++++ Provided passage

What Is a Feeder Fund?

Let me explain what a feeder fund is directly to you. It's one of several sub-funds that channel all their investment capital into a larger umbrella fund called the master fund. A single investment advisor manages all the portfolio investments and trading for this master fund. You'll see this two-tiered structure often in hedge funds, where it helps assemble a bigger portfolio by pooling capital from multiple sources.

Once the master fund generates profits, those are split and distributed back to the feeder funds based on the proportion of capital each one contributed. This setup keeps things straightforward and efficient.

Key Takeaways

  • A feeder fund is one of many smaller funds that pool investor money into a single centralized master fund.
  • Combining feeder funds into a master fund reduces operation and trading costs, and the larger portfolio benefits from economies of scale.
  • Hedge funds frequently use master-feeder structures, with fees pro-rated and distributed to the feeder funds.

++++++++
++++ Material provided

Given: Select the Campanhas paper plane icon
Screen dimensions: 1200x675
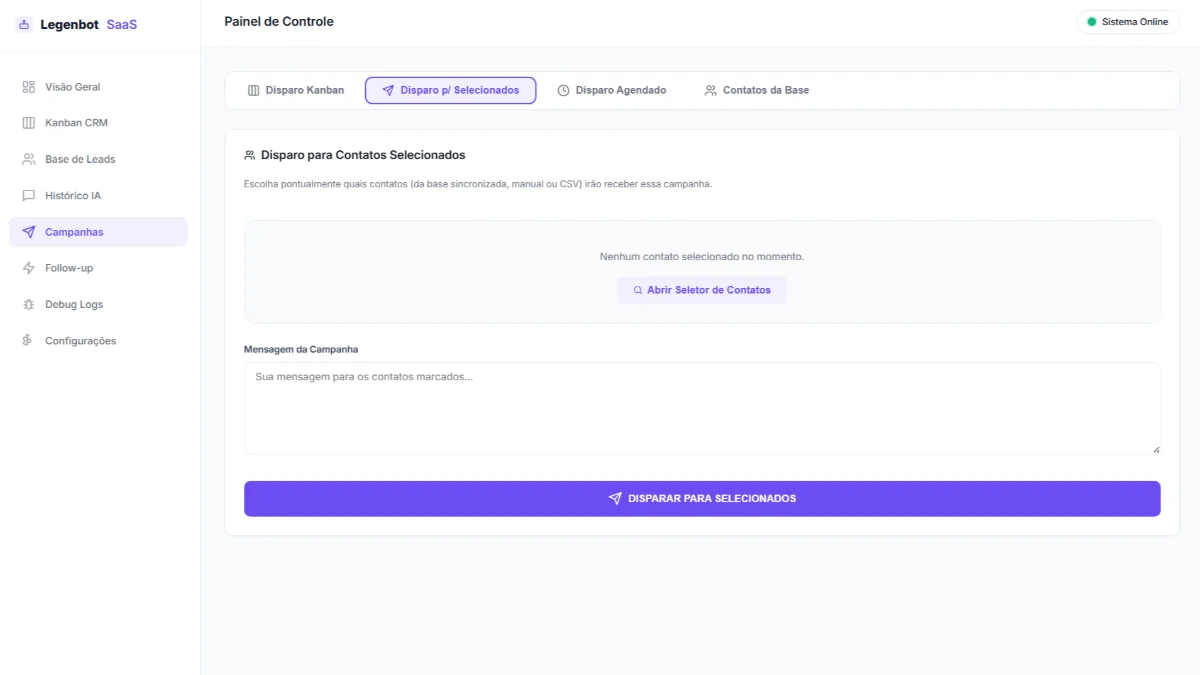Looking at the screenshot, I should (x=29, y=232).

++++++++

Challenges:
1. Based on the feeder fund passage, why are feeder funds combined into a master fund? Answer in one to three sentences.
2. List every point given under "Key Takeaways" in the feeder fund passage.
3. Write the next part of the feeder fund passage, picking up after its final takeaway.

Task-by-task answers:
1. Pooling capital from multiple feeder funds lets the master fund assemble a bigger portfolio. Combining them also reduces operation and trading costs, and the larger portfolio benefits from economies of scale.

2.
- A feeder fund is one of many smaller funds that pool investor money into a single centralized master fund.
- Combining feeder funds into a master fund reduces operation and trading costs, and the larger portfolio benefits from economies of scale.
- Hedge funds frequently use master-feeder structures, with fees pro-rated and distributed to the feeder funds.

3.
Understanding Feeder Funds

In this arrangement, you as an investor pay all management and performance fees at the feeder fund level. The main goal here is to cut down on trading and operating costs overall. The master fund gains from economies of scale by accessing a big pool of capital from various feeder funds, which lets it run more cheaply than if each feeder fund invested independently.

This two-tiered structure works well when feeder funds have similar investment goals and strategies. But if a feeder fund has a unique approach, it might not fit, as those distinct traits could get diluted in the master fund's mix.

Structure of Feeder Funds and Master Funds

Feeder funds act as separate legal entities from the master fund and can invest in more than one master fund if needed. Different feeder funds in the same master fund can vary a lot—in expense fees, minimum investments, or net asset values (NAV). Just as a feeder fund can spread across multiple masters, a master fund can take investments from numerous feeders.

For those operating in the U.S., the master fund is often set up offshore. This allows it to accept money from both tax-exempt and taxable U.S. investors. If the offshore master fund chooses to be taxed as a partnership or LLC for U.S. purposes, onshore feeder funds get pass-through treatment on gains and losses, avoiding double taxation.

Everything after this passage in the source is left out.